**WHAT YOU WILL DO**:
Determine the number of lines in the entries below in which the word "Given" appears, and reply with that number only.
***** AVAILABLE RECORDS *****
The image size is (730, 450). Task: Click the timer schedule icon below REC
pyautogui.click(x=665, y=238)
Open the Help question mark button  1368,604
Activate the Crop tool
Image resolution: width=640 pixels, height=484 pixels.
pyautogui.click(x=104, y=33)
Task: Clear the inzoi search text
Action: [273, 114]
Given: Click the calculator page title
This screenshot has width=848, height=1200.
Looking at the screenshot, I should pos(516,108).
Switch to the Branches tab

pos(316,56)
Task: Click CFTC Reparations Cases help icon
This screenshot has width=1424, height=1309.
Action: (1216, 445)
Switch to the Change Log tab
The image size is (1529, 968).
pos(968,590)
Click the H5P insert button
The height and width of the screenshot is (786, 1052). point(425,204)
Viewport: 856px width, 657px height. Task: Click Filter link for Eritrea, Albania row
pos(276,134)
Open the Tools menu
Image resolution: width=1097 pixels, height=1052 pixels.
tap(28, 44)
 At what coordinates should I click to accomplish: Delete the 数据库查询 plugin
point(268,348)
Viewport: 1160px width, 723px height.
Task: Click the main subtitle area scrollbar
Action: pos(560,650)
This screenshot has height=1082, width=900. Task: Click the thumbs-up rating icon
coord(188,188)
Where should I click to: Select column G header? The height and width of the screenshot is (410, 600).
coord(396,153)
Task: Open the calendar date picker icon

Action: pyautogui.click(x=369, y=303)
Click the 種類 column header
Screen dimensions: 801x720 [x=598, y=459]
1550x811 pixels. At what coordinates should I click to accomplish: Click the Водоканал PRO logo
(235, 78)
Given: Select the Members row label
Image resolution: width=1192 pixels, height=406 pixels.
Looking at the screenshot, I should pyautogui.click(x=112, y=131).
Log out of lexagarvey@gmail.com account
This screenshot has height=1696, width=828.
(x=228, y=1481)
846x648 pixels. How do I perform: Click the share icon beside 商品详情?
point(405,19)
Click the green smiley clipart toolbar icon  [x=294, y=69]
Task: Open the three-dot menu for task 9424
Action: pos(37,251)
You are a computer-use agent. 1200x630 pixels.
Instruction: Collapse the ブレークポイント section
*****
**RESPONSE**:
2